TASK TO CARRY OUT:
Copy out all of the data below with no alterations.

SOURCE DATA:

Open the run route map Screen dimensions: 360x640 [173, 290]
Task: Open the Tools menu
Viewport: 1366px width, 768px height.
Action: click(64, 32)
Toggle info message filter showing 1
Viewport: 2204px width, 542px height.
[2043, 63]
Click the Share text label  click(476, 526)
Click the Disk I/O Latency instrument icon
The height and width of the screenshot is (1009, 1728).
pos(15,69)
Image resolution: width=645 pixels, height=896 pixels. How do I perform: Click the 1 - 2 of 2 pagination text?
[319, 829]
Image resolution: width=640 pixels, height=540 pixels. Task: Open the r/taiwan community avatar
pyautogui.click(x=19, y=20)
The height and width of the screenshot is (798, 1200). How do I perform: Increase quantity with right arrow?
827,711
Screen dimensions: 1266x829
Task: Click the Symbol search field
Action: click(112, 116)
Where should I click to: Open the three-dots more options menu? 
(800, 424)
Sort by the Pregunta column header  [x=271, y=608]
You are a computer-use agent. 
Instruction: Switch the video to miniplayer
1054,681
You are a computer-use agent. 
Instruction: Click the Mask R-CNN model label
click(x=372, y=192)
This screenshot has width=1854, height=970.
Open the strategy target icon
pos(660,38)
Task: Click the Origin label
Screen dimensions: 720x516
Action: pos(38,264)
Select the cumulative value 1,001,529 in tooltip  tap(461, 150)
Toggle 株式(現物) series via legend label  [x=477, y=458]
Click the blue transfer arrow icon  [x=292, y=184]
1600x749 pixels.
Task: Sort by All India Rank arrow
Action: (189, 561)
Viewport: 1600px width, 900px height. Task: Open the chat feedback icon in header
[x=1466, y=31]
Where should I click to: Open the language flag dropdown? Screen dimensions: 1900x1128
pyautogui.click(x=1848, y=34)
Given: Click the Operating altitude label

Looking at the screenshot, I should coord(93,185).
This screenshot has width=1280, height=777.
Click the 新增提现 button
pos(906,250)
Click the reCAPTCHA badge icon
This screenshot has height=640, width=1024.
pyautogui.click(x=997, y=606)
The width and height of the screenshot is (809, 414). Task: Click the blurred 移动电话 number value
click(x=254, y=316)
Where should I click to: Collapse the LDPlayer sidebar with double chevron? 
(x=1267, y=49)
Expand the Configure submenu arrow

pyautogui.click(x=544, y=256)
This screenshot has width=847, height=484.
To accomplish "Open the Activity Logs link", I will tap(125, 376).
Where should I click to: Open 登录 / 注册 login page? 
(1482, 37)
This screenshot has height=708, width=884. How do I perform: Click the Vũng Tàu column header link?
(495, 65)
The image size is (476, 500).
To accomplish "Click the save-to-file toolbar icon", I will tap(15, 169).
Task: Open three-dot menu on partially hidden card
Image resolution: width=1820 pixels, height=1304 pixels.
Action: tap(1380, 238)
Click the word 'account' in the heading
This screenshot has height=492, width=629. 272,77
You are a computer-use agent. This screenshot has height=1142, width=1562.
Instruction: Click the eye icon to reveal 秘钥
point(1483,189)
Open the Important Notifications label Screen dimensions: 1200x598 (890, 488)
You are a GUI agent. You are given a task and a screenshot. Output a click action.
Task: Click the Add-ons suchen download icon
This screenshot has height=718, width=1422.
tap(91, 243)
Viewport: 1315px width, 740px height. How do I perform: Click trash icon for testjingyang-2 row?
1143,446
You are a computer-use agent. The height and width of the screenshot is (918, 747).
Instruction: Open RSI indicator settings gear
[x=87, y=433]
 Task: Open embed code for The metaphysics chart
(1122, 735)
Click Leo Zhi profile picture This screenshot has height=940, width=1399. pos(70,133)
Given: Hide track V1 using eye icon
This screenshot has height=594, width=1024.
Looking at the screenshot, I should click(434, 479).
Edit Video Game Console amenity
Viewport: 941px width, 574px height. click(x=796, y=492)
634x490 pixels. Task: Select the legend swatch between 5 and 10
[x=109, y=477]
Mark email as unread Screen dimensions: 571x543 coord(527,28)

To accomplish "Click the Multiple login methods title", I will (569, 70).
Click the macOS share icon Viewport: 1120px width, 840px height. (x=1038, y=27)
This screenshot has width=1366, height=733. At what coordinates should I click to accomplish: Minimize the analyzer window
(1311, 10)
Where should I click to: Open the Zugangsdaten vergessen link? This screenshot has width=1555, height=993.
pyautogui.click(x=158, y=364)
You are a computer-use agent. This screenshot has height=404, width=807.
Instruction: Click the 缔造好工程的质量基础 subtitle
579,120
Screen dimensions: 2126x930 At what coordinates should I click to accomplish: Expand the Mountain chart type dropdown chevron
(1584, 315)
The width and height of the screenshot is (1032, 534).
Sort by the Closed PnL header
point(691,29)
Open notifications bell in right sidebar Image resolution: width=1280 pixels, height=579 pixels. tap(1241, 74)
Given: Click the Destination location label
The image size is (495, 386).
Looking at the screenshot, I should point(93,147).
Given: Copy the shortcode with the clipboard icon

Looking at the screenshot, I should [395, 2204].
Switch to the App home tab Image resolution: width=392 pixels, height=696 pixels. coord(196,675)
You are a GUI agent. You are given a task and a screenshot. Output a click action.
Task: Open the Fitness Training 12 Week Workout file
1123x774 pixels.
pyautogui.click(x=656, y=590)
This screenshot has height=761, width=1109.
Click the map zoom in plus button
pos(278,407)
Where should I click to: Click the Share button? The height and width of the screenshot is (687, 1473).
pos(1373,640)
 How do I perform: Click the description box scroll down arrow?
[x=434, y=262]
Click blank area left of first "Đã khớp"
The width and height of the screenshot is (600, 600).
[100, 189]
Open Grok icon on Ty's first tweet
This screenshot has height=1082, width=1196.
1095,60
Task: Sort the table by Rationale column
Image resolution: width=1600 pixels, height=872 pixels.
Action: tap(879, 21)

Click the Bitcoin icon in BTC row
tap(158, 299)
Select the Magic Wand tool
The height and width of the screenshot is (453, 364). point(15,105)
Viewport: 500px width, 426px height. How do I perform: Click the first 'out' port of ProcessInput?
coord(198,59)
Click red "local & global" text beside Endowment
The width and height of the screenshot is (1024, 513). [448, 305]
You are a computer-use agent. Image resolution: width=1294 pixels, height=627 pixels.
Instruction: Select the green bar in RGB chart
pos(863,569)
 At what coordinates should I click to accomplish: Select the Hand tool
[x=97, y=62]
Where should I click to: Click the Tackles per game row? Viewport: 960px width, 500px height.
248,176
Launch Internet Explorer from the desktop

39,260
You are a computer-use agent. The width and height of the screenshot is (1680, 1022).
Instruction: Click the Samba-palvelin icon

SOLUTION:
Open the run route map Screen dimensions: 360x640 [173, 290]
Task: Open the Tools menu
Viewport: 1366px width, 768px height.
Action: click(64, 32)
Toggle info message filter showing 1
Viewport: 2204px width, 542px height.
[2043, 63]
Click the Share text label  click(476, 526)
Click the Disk I/O Latency instrument icon
The height and width of the screenshot is (1009, 1728).
pos(15,69)
Image resolution: width=645 pixels, height=896 pixels. How do I perform: Click the 1 - 2 of 2 pagination text?
[319, 829]
Image resolution: width=640 pixels, height=540 pixels. Task: Open the r/taiwan community avatar
pyautogui.click(x=19, y=20)
The height and width of the screenshot is (798, 1200). How do I perform: Increase quantity with right arrow?
827,711
Screen dimensions: 1266x829
Task: Click the Symbol search field
Action: click(112, 116)
Where should I click to: Open the three-dots more options menu? 
(800, 424)
Sort by the Pregunta column header  [x=271, y=608]
You are a computer-use agent. 
Instruction: Switch the video to miniplayer
1054,681
You are a computer-use agent. 
Instruction: Click the Mask R-CNN model label
click(x=372, y=192)
This screenshot has width=1854, height=970.
Open the strategy target icon
pos(660,38)
Task: Click the Origin label
Screen dimensions: 720x516
Action: pos(38,264)
Select the cumulative value 1,001,529 in tooltip  tap(461, 150)
Toggle 株式(現物) series via legend label  [x=477, y=458]
Click the blue transfer arrow icon  [x=292, y=184]
1600x749 pixels.
Task: Sort by All India Rank arrow
Action: (189, 561)
Viewport: 1600px width, 900px height. Task: Open the chat feedback icon in header
[x=1466, y=31]
Where should I click to: Open the language flag dropdown? Screen dimensions: 1900x1128
pyautogui.click(x=1848, y=34)
Given: Click the Operating altitude label

Looking at the screenshot, I should coord(93,185).
This screenshot has width=1280, height=777.
Click the 新增提现 button
pos(906,250)
Click the reCAPTCHA badge icon
This screenshot has height=640, width=1024.
pyautogui.click(x=997, y=606)
The width and height of the screenshot is (809, 414). Task: Click the blurred 移动电话 number value
click(x=254, y=316)
Where should I click to: Collapse the LDPlayer sidebar with double chevron? 
(x=1267, y=49)
Expand the Configure submenu arrow

pyautogui.click(x=544, y=256)
This screenshot has width=847, height=484.
To accomplish "Open the Activity Logs link", I will tap(125, 376).
Where should I click to: Open 登录 / 注册 login page? 
(1482, 37)
This screenshot has height=708, width=884. How do I perform: Click the Vũng Tàu column header link?
(495, 65)
The image size is (476, 500).
To accomplish "Click the save-to-file toolbar icon", I will tap(15, 169).
Task: Open three-dot menu on partially hidden card
Image resolution: width=1820 pixels, height=1304 pixels.
Action: tap(1380, 238)
Click the word 'account' in the heading
This screenshot has height=492, width=629. 272,77
You are a computer-use agent. This screenshot has height=1142, width=1562.
Instruction: Click the eye icon to reveal 秘钥
point(1483,189)
Open the Important Notifications label Screen dimensions: 1200x598 (890, 488)
You are a GUI agent. You are given a task and a screenshot. Output a click action.
Task: Click the Add-ons suchen download icon
This screenshot has height=718, width=1422.
tap(91, 243)
Viewport: 1315px width, 740px height. How do I perform: Click trash icon for testjingyang-2 row?
1143,446
You are a computer-use agent. The height and width of the screenshot is (918, 747).
Instruction: Open RSI indicator settings gear
[x=87, y=433]
 Task: Open embed code for The metaphysics chart
(1122, 735)
Click Leo Zhi profile picture This screenshot has height=940, width=1399. pos(70,133)
Given: Hide track V1 using eye icon
This screenshot has height=594, width=1024.
Looking at the screenshot, I should click(434, 479).
Edit Video Game Console amenity
Viewport: 941px width, 574px height. click(x=796, y=492)
634x490 pixels. Task: Select the legend swatch between 5 and 10
[x=109, y=477]
Mark email as unread Screen dimensions: 571x543 coord(527,28)

To accomplish "Click the Multiple login methods title", I will (569, 70).
Click the macOS share icon Viewport: 1120px width, 840px height. (x=1038, y=27)
This screenshot has width=1366, height=733. At what coordinates should I click to accomplish: Minimize the analyzer window
(1311, 10)
Where should I click to: Open the Zugangsdaten vergessen link? This screenshot has width=1555, height=993.
pyautogui.click(x=158, y=364)
You are a computer-use agent. This screenshot has height=404, width=807.
Instruction: Click the 缔造好工程的质量基础 subtitle
579,120
Screen dimensions: 2126x930 At what coordinates should I click to accomplish: Expand the Mountain chart type dropdown chevron
(1584, 315)
The width and height of the screenshot is (1032, 534).
Sort by the Closed PnL header
point(691,29)
Open notifications bell in right sidebar Image resolution: width=1280 pixels, height=579 pixels. tap(1241, 74)
Given: Click the Destination location label
The image size is (495, 386).
Looking at the screenshot, I should point(93,147).
Given: Copy the shortcode with the clipboard icon

Looking at the screenshot, I should [395, 2204].
Switch to the App home tab Image resolution: width=392 pixels, height=696 pixels. coord(196,675)
You are a GUI agent. You are given a task and a screenshot. Output a click action.
Task: Open the Fitness Training 12 Week Workout file
1123x774 pixels.
pyautogui.click(x=656, y=590)
This screenshot has height=761, width=1109.
Click the map zoom in plus button
pos(278,407)
Where should I click to: Click the Share button? The height and width of the screenshot is (687, 1473).
pos(1373,640)
 How do I perform: Click the description box scroll down arrow?
[x=434, y=262]
Click blank area left of first "Đã khớp"
The width and height of the screenshot is (600, 600).
[100, 189]
Open Grok icon on Ty's first tweet
This screenshot has height=1082, width=1196.
1095,60
Task: Sort the table by Rationale column
Image resolution: width=1600 pixels, height=872 pixels.
Action: tap(879, 21)

Click the Bitcoin icon in BTC row
tap(158, 299)
Select the Magic Wand tool
The height and width of the screenshot is (453, 364). point(15,105)
Viewport: 500px width, 426px height. How do I perform: Click the first 'out' port of ProcessInput?
coord(198,59)
Click red "local & global" text beside Endowment
The width and height of the screenshot is (1024, 513). [448, 305]
You are a computer-use agent. Image resolution: width=1294 pixels, height=627 pixels.
Instruction: Select the green bar in RGB chart
pos(863,569)
 At what coordinates should I click to accomplish: Select the Hand tool
[x=97, y=62]
Where should I click to: Click the Tackles per game row? Viewport: 960px width, 500px height.
248,176
Launch Internet Explorer from the desktop

39,260
You are a computer-use agent. The width and height of the screenshot is (1680, 1022).
Instruction: Click the Samba-palvelin icon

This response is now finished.